Wild Squeamish Bogaroo


What a strange creature is the Wild Squeamish Bogaroo. Words almost can't do it justice.

The Bogaroo is the result of a millenia old mating between a kangaroo and a wild boar. Strangely enough its most distinctive feature is not its kangaroo ears, its pig snout or pig feet, its zebra striped fur, its powerful rear kangaroo legs that can propel it up to 80 miles an hour, or its powerful kangaroo tail that can crush a motorcycle or a nuclear family. No, the Wild Squeamish Bogaroo has an eyeball on its butt. (There's no nice way to put it, sadly, and it's one of the most bizarre things in nature.) In an equally bizarre twist, the third eye does not communicate with the brain, and is thus functionally blind.
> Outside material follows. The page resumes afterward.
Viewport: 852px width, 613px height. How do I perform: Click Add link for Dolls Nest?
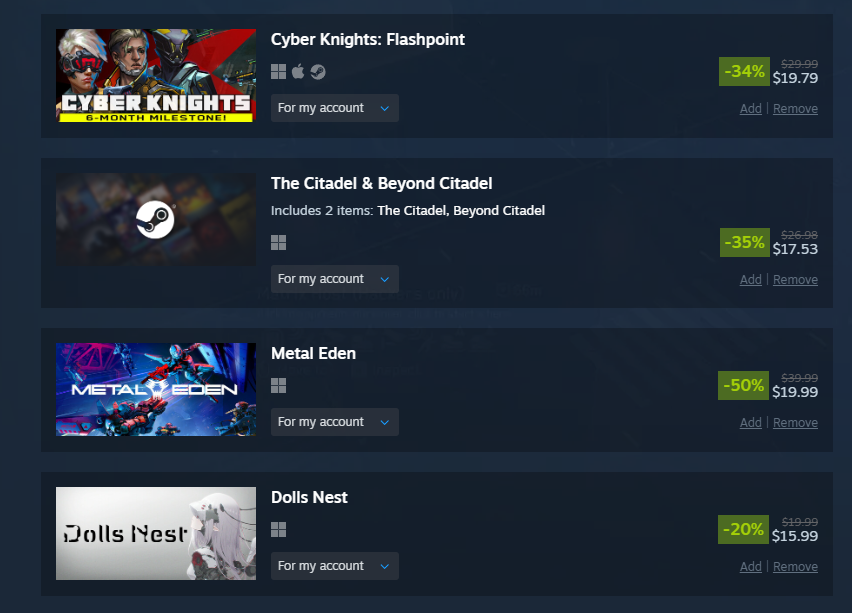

The Wild Squeamish Bogaroo lives in the remotest sections of the Australian outback, where it feeds on dead eucalyptus leaves and rabbit dung. Evolutionary biologists continue to be stymied by the origins of the Bogaroo's peculiar third eye and what it might signify. Indian philosophers are far more certain- it's the only creature that devout Hindus are willing to slaughter. They consider the creature a soul eater and believe that the third eye is staring at them, and not in a good way. In 1986, Australia altered its visa requirements because Hindu tourists were taking day trips to Australia in a bizarre extra-national attempt to eradicate the Bogaroo. As actor Paul Hogan, star of the Crocodile Dundee movies put it, "It's not that we didn't agree with them about the Bogaroo; it's just that we Australians wanted to kill the damn things ourselves."

In fact, since its first sighting by a drunken ex-convict in 1897, the Wild Squeamish Bogaroo has repelled Westerners and Southeast Asians alike. While native aborigines generally accepted the Bogaroo as the result of poor artistic choices by the gods who carved humans out of natural material during the "dream time", westerners considered the creature an actual effront to their sensibilities, and worked hard to rid themselves of it (and continue to do so). While international activists have frequently expressed outrage at cruelties enacted against the far more lovable kangaroo and koala bear, most have turned a blind eye or expressed outright indifference to the plight of the Bogaroo. Today the creature looks forward at a bleak future, while its bizarre, blind eyeball looks back to a past that has held nothing but misery.